As I said, Kafka is an event streaming system, highly scalable, high throughput. So what is Managed Kafka or Managed Streaming for Kafka (MSK)? Managed Kafka is a way you can run Kafka on AWS and AWS takes care of setting up the cluster for you. You don't have to worry about setting up the servers. You know, you tell it what servers you want, it takes care of that, you tell it you want encryption, it takes care of that. You tell you want shared storage, it takes care of that. So it's managed, that's what managed means.
And so they built SEB, the Streaming Event Bus, as a cellular architecture, right? So cellular architecture as Tulip said, those little pink boxes on top are different events coming in thousands of them based on the event topic, they're either going to go to Cell 1 or Cell 2.
And the thing about a cellular architecture is blast radius. So we've already shared with you if a cell goes down, then only half the topics are affected, the other half are still going to work. So that's pretty good. But the team found something really interesting after they implemented this, they found that if a cell goes down, they could actually scale up the other cell and accommodate all the topics there.
So it's cellular. But when it needs to be, it actually scales up to accommodate all the cells. So they get all the benefits, all the scalability of a cellular architecture. And now the blast radius is nothing because all topics are being served by the remaining healthy cell.
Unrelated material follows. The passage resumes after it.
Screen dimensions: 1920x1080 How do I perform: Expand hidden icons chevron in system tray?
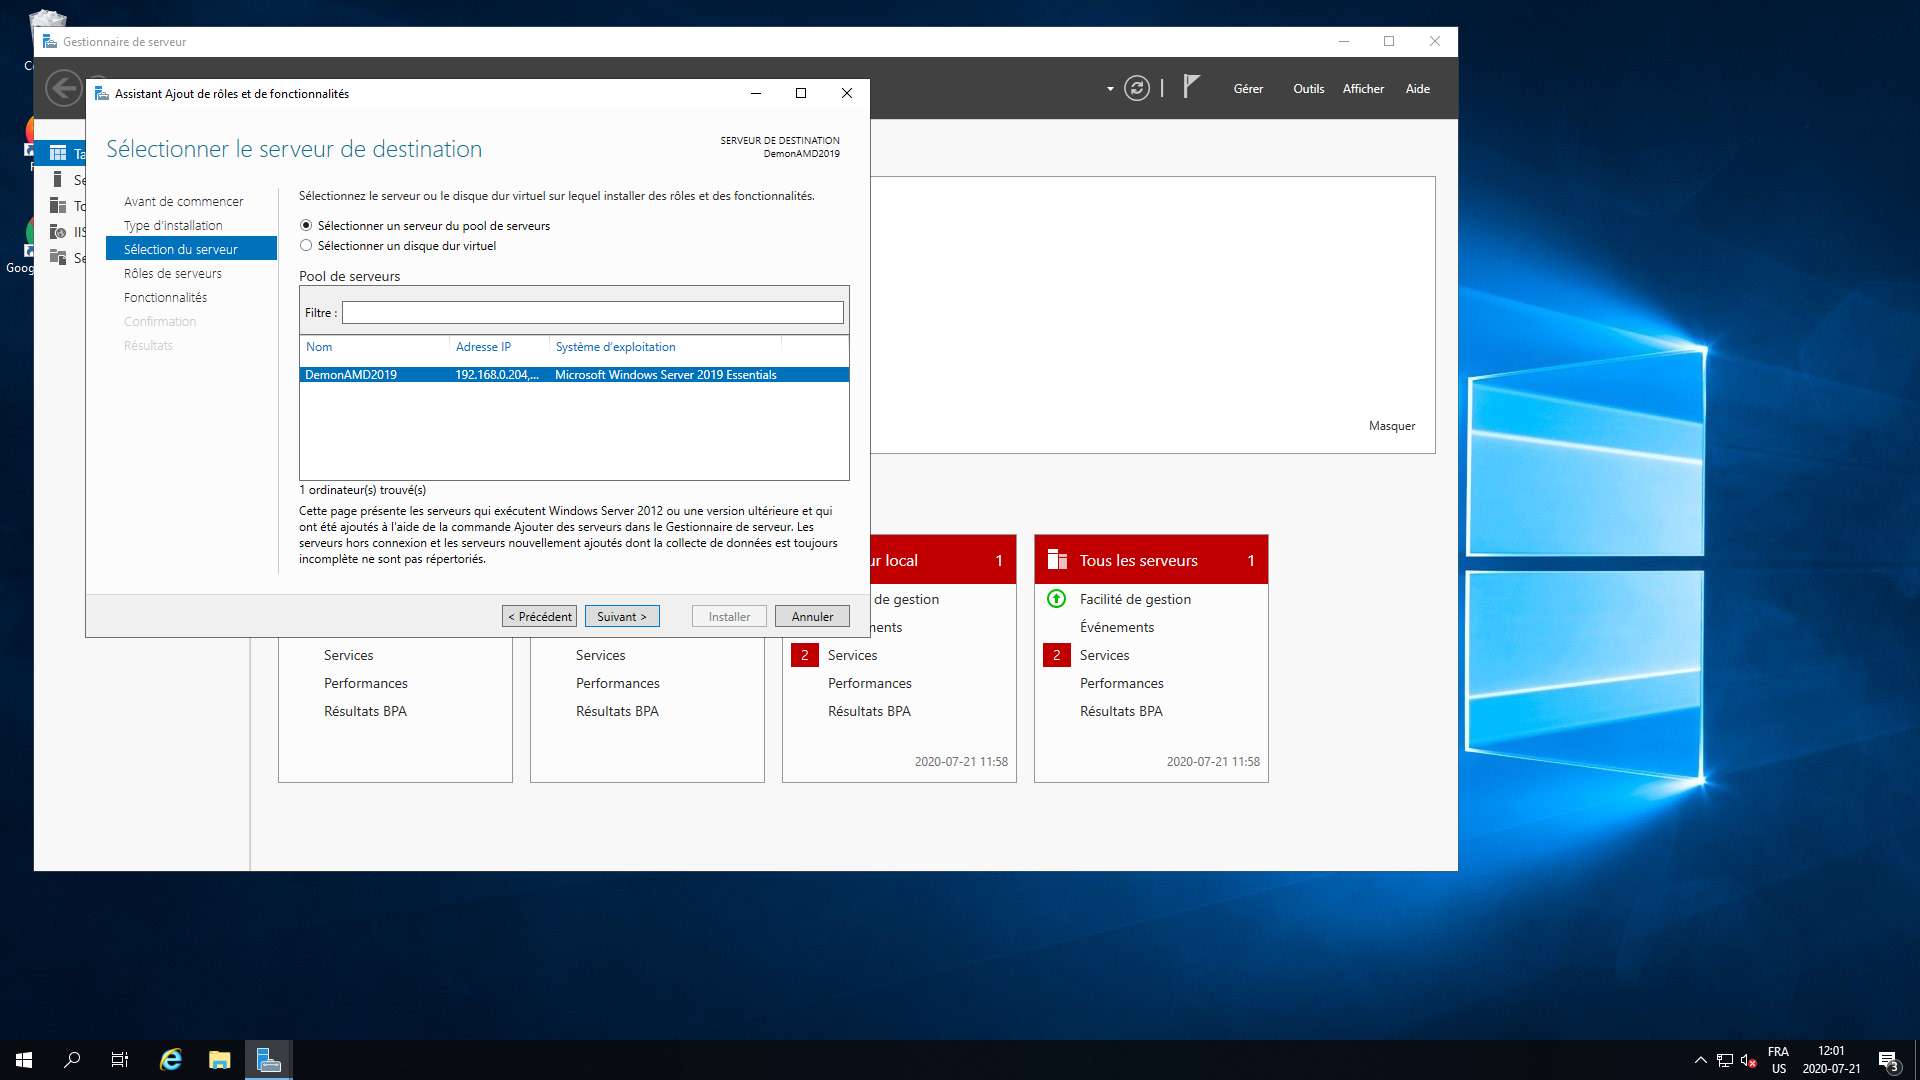coord(1699,1059)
And this is something really clever that they did that I really like. In this case, you can see Cell 1 and Cell 2 are not healthy, they're down. Why might that be? Because Tulip said that a cell should be a fault isolation boundary. That's the whole point of it - that fault shouldn't go across cells. But it can happen. Call that a correlated failure, there's some failure that has some correlated impact across multiple cells.
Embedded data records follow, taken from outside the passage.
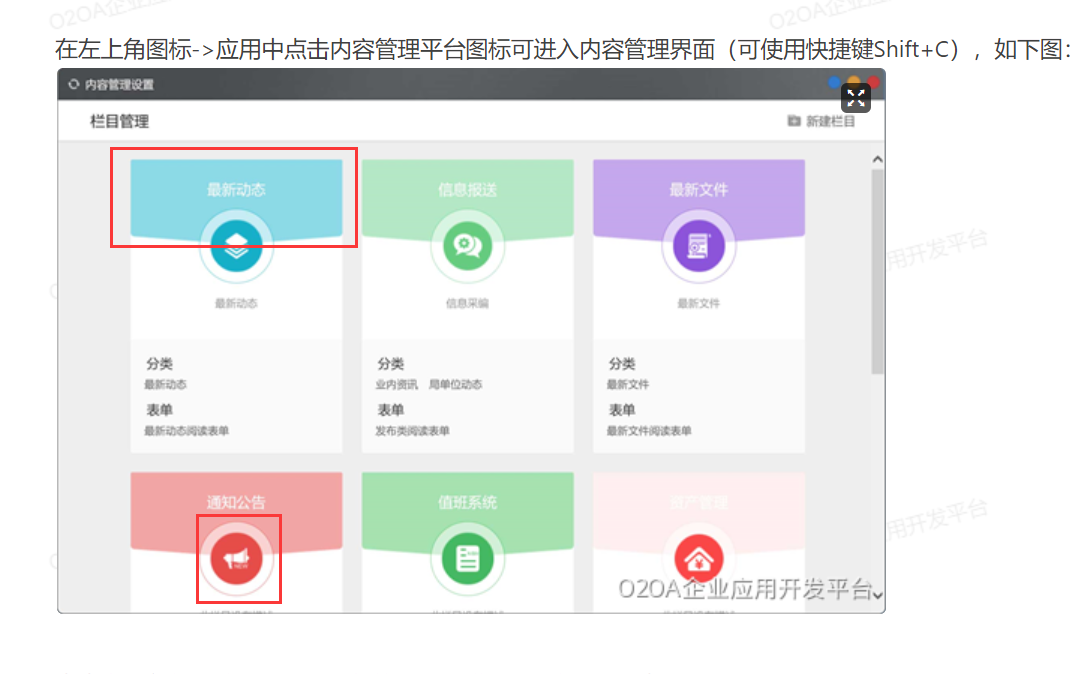The image size is (1077, 674).
Task: Click the chat bubble icon on 信息报送 card
Action: pyautogui.click(x=467, y=246)
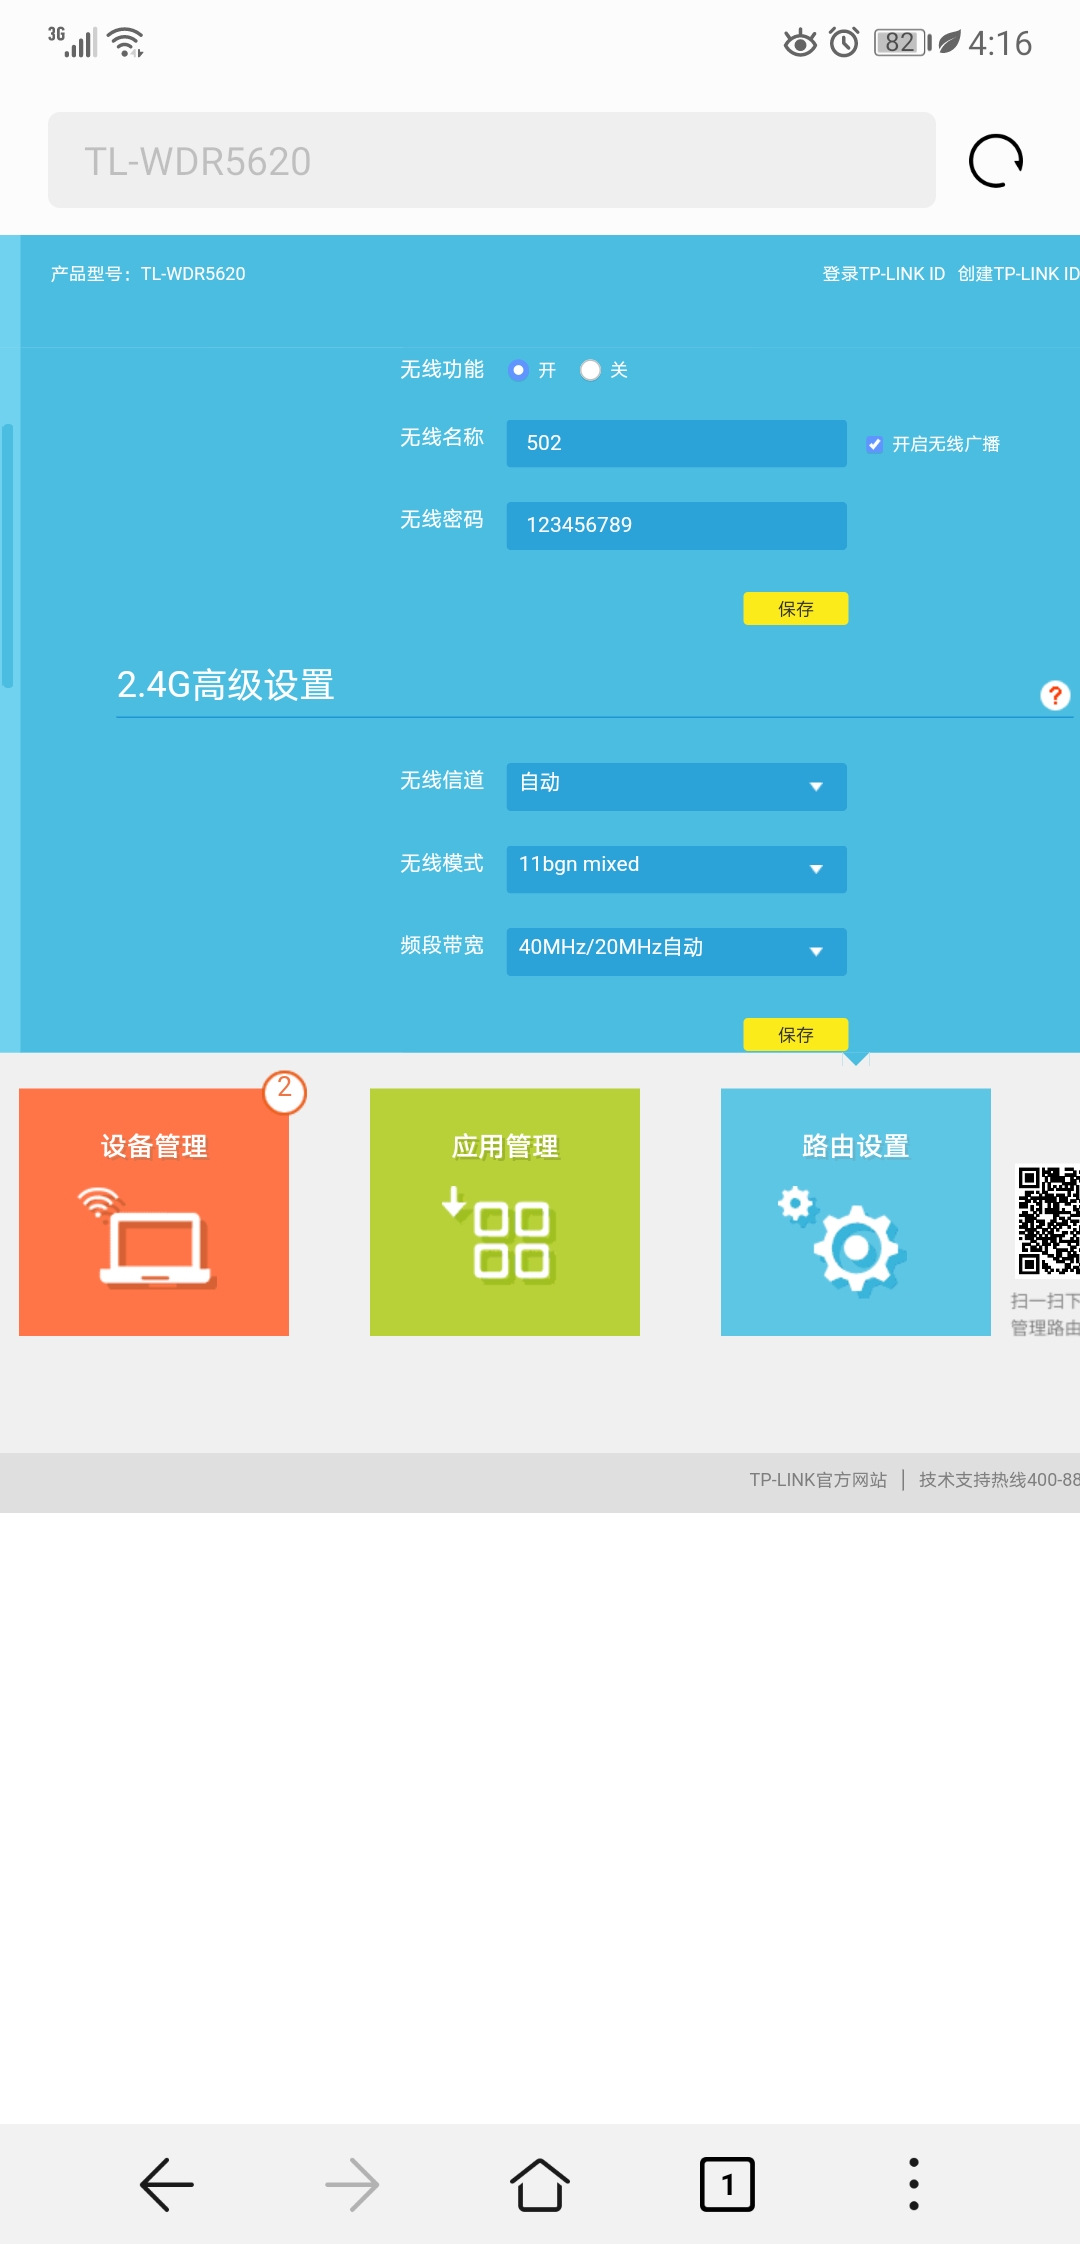Select 开 radio to enable wireless
This screenshot has height=2244, width=1080.
point(518,370)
Let's say Kafka is having an issue or they deploy a bug to their Kafka implementation. In this case, a lot of services, a lot of implementations might choose to go multi region, right? Oh something's wrong with Kafka in US East, we'll fail over to US West too. They didn't do that route. They created what's called a fallback cell. I call it cell three. But I put cell in quotes because the cell is really supposed to be the same stack everywhere. But cell three is not the same stack. Cell three is not running Kafka. It's not running MSK, it's running SNS, Simple Notification Service. It's using Simple Notification Service and Simple Q Service to do the stream processing, not necessarily as efficiently as Kafka would do it in C1 and C2. But to maintain availability and this avoids the correlated failure. If the correlated failure is something to do with MSK or Kafka, it's not likely to be affecting SNS and SQS. Therefore, they're able to maintain availability.
The other pattern they implemented is circuit breaker. I think many people have heard about circuit breaker. We're just going to cover it anyway. So we're all on the same page and show you how they did it with a circuit breaker. The circuit starts closed and closed is good. Think of a light switch when you close, when you, when your light switch is on the circuit is closed, which means that there's electricity flowing, right? And that's a good thing in this case, circuit closed means that the cells are accepting requests. But if you get a certain number of errors above above a threshold that tells you that you think that cell is unhealthy, you open the circuit. And you can see with cell one, we've opened the circuit there, that way requests are not going to go to an ailing cell, they're not going to go to a cell where they're not going to be served. They're gonna go to the healthy cell. And remember if you get a few sporadic failures in cell two, it's going to fail back to that quote unquote cell three using the different technology and serve it from there that gives you that extra layer of resilience.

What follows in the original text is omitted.